About hearing ghost stories at home: “We’d listen to him [unidentified], and we’d listen to our mother and daddy, who also told [ghost] stories, then we’d go to school the next day and tell ’em. The stories would change a little each time they were told; that was the beauty of it. I’ve told my “Telly Po” story hundreds and hundreds of times, and it’s never exactly the same.” [Wallace writes: This story is about an old man “living alone in the deep dark forest” who cuts off the tail of a wild critter and roasts it for dinner. Late that evening when the old man is snug in his bed, the critter comes looking for its tail and “skeeeraaatch-ratch-ratch ratches” on the door, demanding in a wail of sheer anguish: “Telly Po--TELLYPO . . .Give me back my TELLY-PO!” ]

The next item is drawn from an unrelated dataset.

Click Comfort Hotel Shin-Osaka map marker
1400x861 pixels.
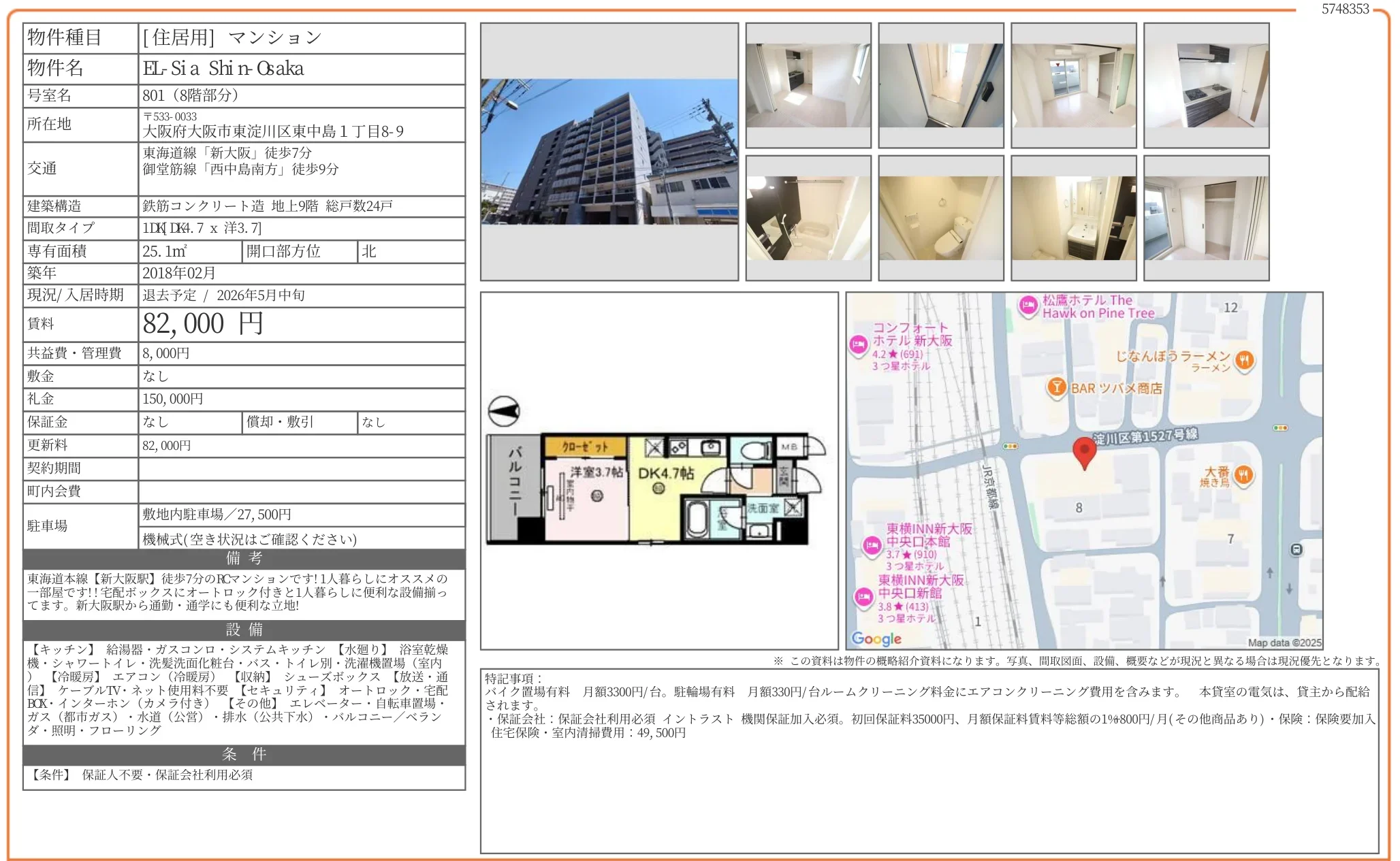pyautogui.click(x=858, y=345)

“I know some of you [children] may have a problem with ghosts of scary things in your closet, and when you call your mama in, she looks in the closet and there’s nothin’ there. I’ll tell you something right now. Ain’t no ghost in the world gonna hang around when your mama comes in. You can spray Mama’s perfume in the four corners of the room and that will help--or if she doesn’t want you to use her perfume, try spray deodorant—or garlic salt. Now it it’s witches worrying you, sprinkle a couple of pieces of rice in your doorway. A witch can’t climb over rice.”
“I met a woman whose son lives in New York. The family is divorced. The child does not know his mother’s stories, and this is very sad to me. If you do not tell your stories, then you do not have a sense of family. I told this woman to go out and buy some tapes, then tape the things that happened. Tell about the first time you went to school, or the day that child was born. ‘Give the tapes for birthday presents and Christmas,’ I told her, ‘because when you do you are giving a part of yourself.’”
“No one in the world can tell a better story than a grandmother or grandfather. When you miss these stories you don’t have the closeness of family anymore. I had some great uncles I cared a great deal about. I didn’t see them that often, maybe once a year, but I knew their stories. I knew about the time they sneaked the shotgun out and went hunting. I knew about the time they played hooky from school. Consequently, I knew them.
Today people go into a nursing home when they get old. And what does a grandchild see when he sees the grandmother lying there on the bed? Is it just a gaunt old woman, or is it the woman who when she was 8 years old, killed a snake on the way to school, or the young bride, scared to death because she doesn’t know how to cook? If the child doesn’t know these stories, then he doesn’t know his grandmother.
“I remember when we got a new library in High Point and how excited my mama was. She sent all of us children down and told us to see the new books. Well, when we got there we found out we couldn’t get books. I remember how terrible I felt because I didn’t understand why. But I remember too, a Christmas in Atlanta, Georgia. We were going down by train to see aunts and uncles and our family got off on the Peachtree stop instead of the other one. Mama had the baby and all of us were carrying big heavy bags. There was a white man there who took the baby from Mama’s arms, picked up those heavy bags and helped us to get back where we needed to be and I want you to know we blessed that man in our prayers for years to come. Because you see, when something ugly happens to you, something good usually happens too.”
“When I went to the mountains for the very first time, around Sylva [North Carolina], there were very few black people. I was there as a visiting artist attending a luncheon when a little boy came in. He was in awe of the bright colors I was wearing. He came right up to me and felt my hands. I could tell that I was the first black person he’d ever seen. When he went across the room to sit I could tell he was thinking it over. Then he came back to me and said, “What color is your car?” I told him purple, green, yellow. “Oh that’s so pretty,” he exclaimed, smiling at me and touching my hands, and I couldn’t help thinking that I was the first black person he had ever come into contact with and that he thought of that black person as pretty.”